── Stored records
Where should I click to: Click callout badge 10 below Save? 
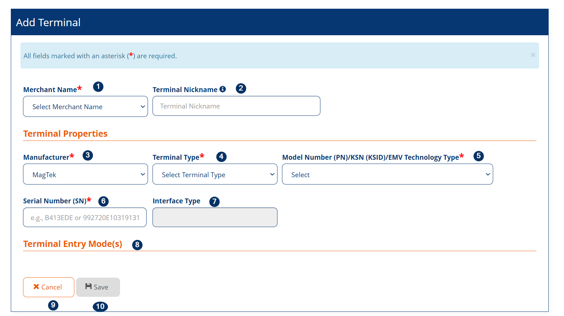point(100,306)
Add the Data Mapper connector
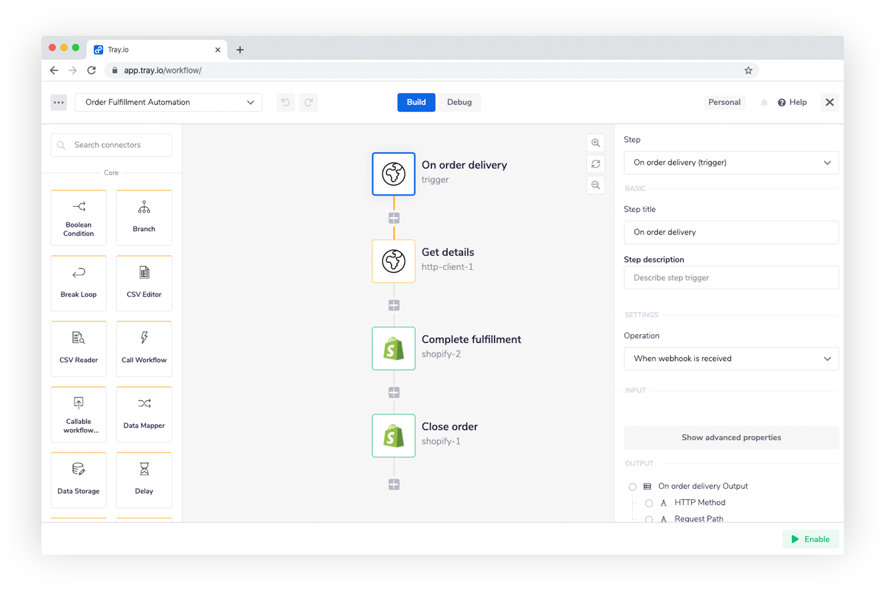Image resolution: width=886 pixels, height=591 pixels. [x=144, y=414]
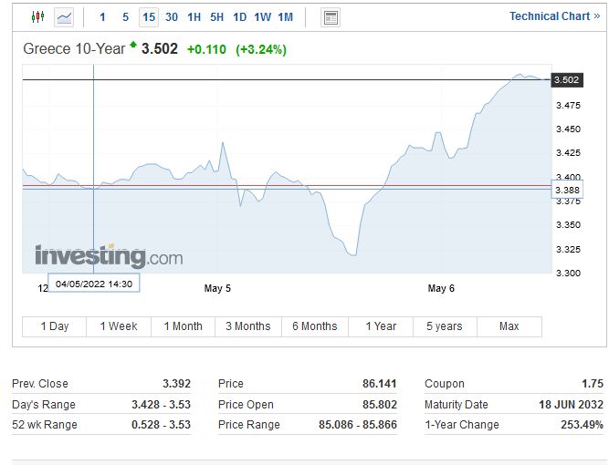Select the 1 minute interval
Screen dimensions: 609x465
point(102,17)
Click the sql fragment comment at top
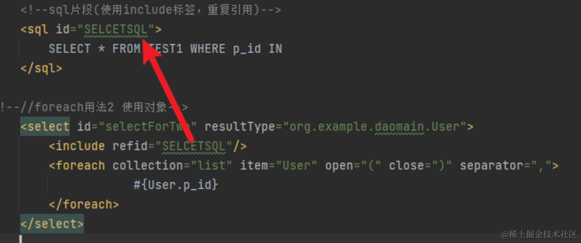Viewport: 581px width, 243px height. click(150, 10)
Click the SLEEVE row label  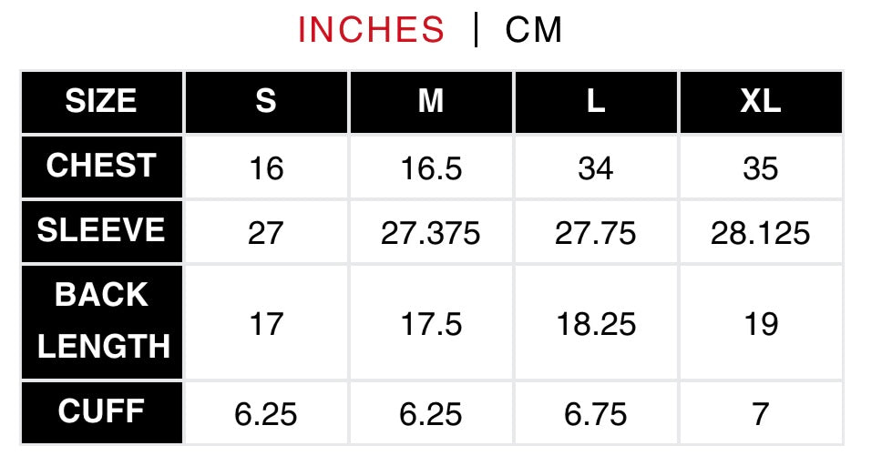pos(102,231)
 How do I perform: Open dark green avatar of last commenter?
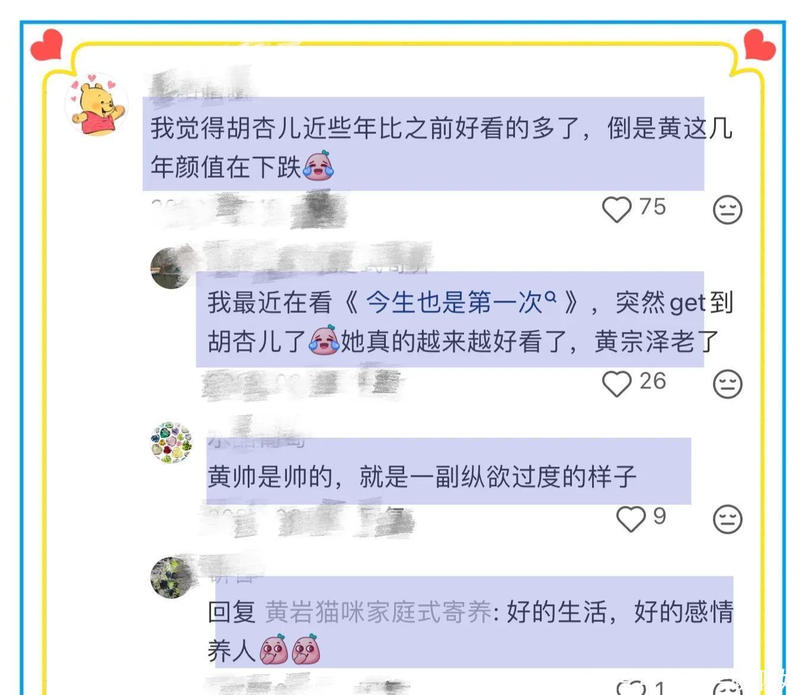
────
■ What you should do ■
Update the material from its start down through the line containing "Viewport: 581px width, 243px", replacing "connector" with "plugin" and changing nothing else. Leave the pictures out of your answer.

■ Response below ■
Where should I click to: Click callout badge 10 below Save? 
point(100,306)
Add the Data Mapper plugin
Image resolution: width=886 pixels, height=591 pixels. [x=144, y=414]
Select the 1 minute interval
Screen dimensions: 609x465
point(102,17)
Click the sql fragment comment at top
Viewport: 581px width, 243px height. click(150, 10)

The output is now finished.